Task details -
For the records below, please print exactly and only the lines from the one with "Click the iTop Hub logo" down to the one with "This screenshot has height=356, width=299.", both ends included, omitting the pictures.

Records supplied -
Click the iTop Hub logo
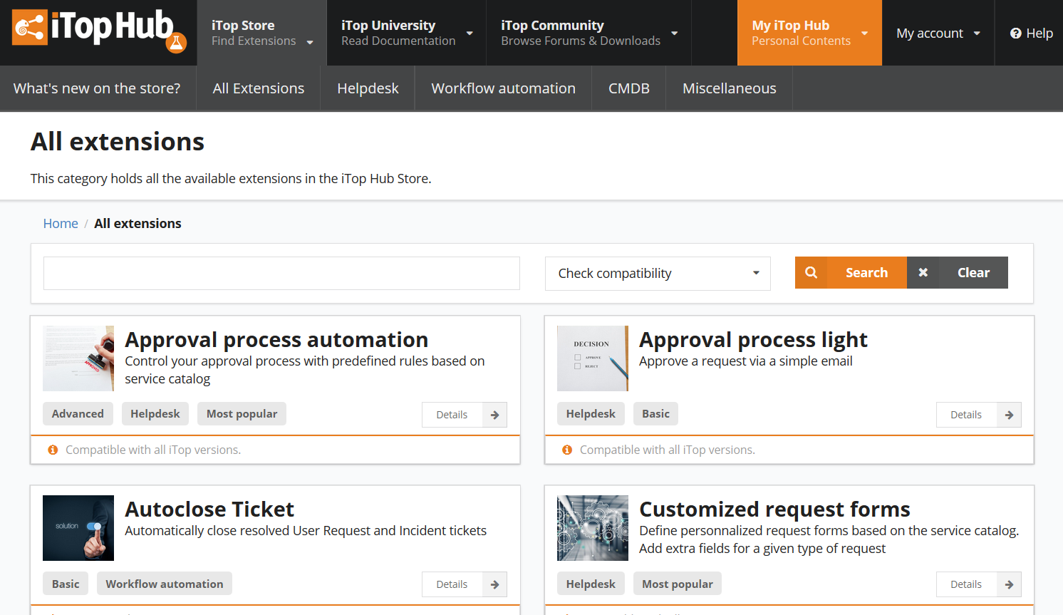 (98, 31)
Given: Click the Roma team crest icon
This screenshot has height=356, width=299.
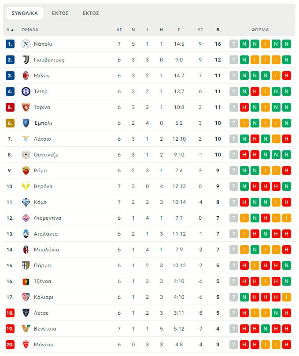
==
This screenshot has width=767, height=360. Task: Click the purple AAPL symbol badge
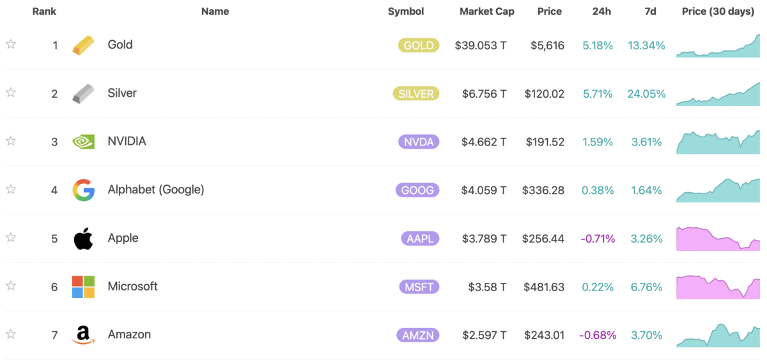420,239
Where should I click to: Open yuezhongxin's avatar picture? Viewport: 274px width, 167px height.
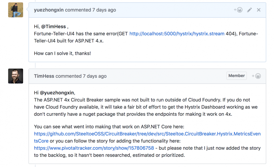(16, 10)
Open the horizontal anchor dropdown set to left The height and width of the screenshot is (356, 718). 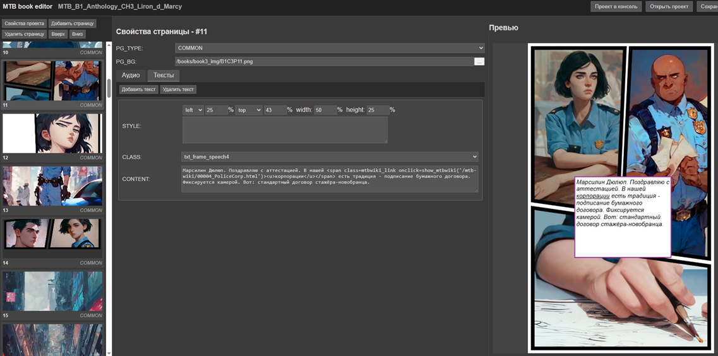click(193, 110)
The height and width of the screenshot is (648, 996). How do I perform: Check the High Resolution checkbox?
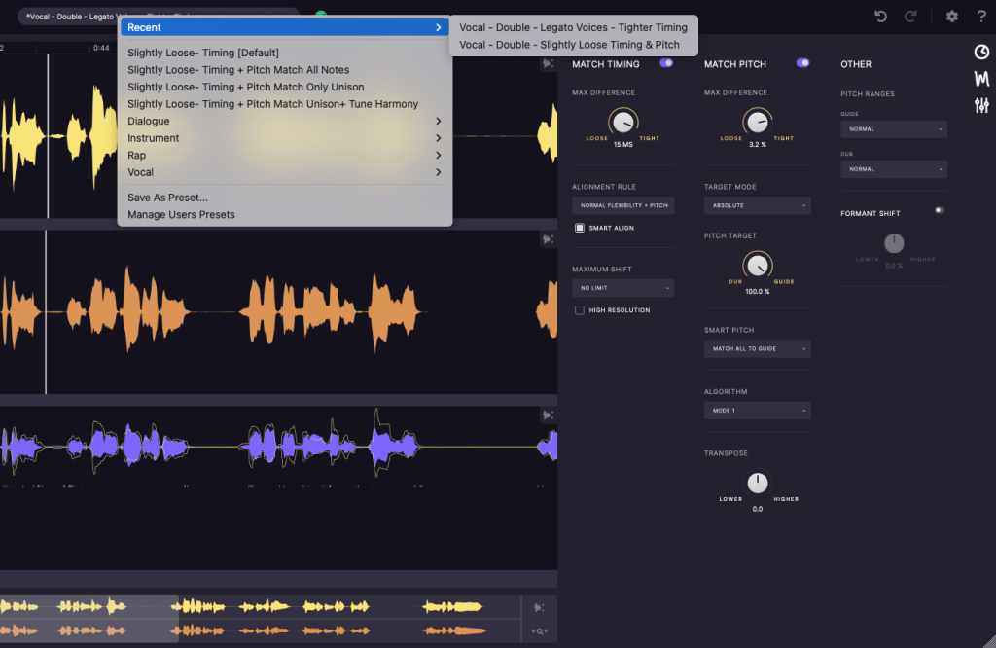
--
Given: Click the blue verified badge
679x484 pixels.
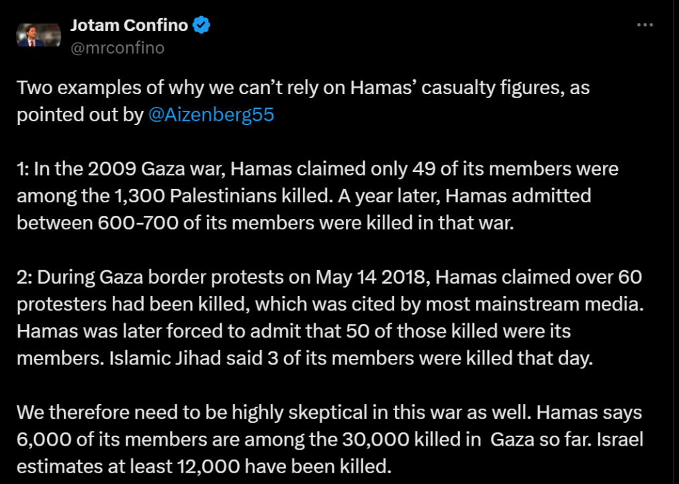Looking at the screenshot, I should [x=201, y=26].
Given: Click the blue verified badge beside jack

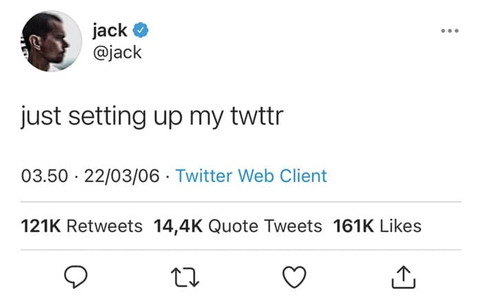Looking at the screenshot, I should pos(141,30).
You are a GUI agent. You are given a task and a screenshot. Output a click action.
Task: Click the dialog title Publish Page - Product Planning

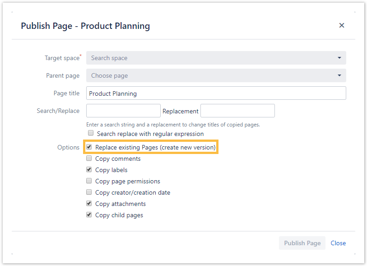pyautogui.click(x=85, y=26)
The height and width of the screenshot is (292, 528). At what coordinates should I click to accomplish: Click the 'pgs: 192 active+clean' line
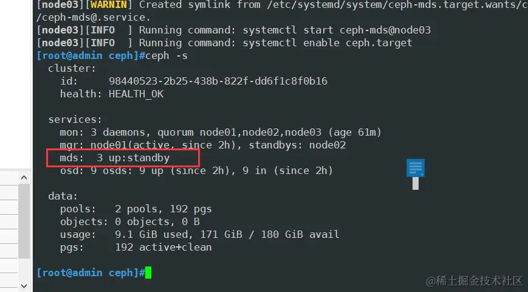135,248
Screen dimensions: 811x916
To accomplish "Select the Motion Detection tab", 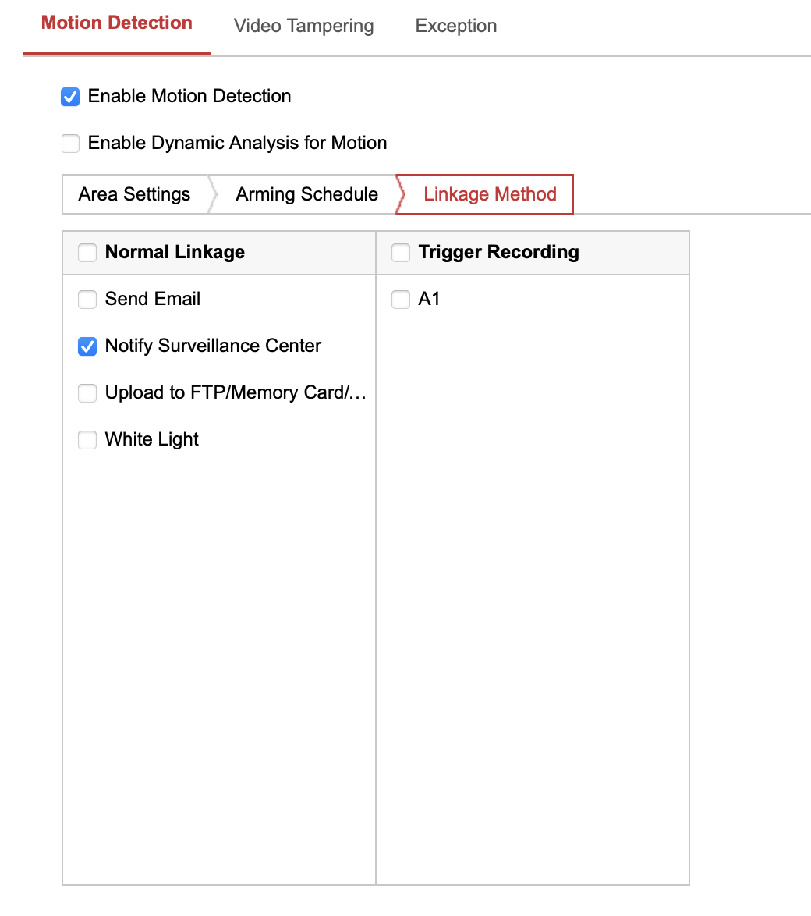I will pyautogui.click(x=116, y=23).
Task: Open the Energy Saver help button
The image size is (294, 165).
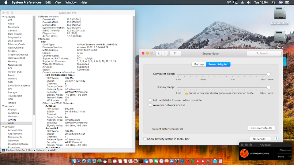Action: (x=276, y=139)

Result of the exercise -
Click the iTop Hub logo
 (98, 31)
Given: Click the Roma team crest icon
This screenshot has height=356, width=299.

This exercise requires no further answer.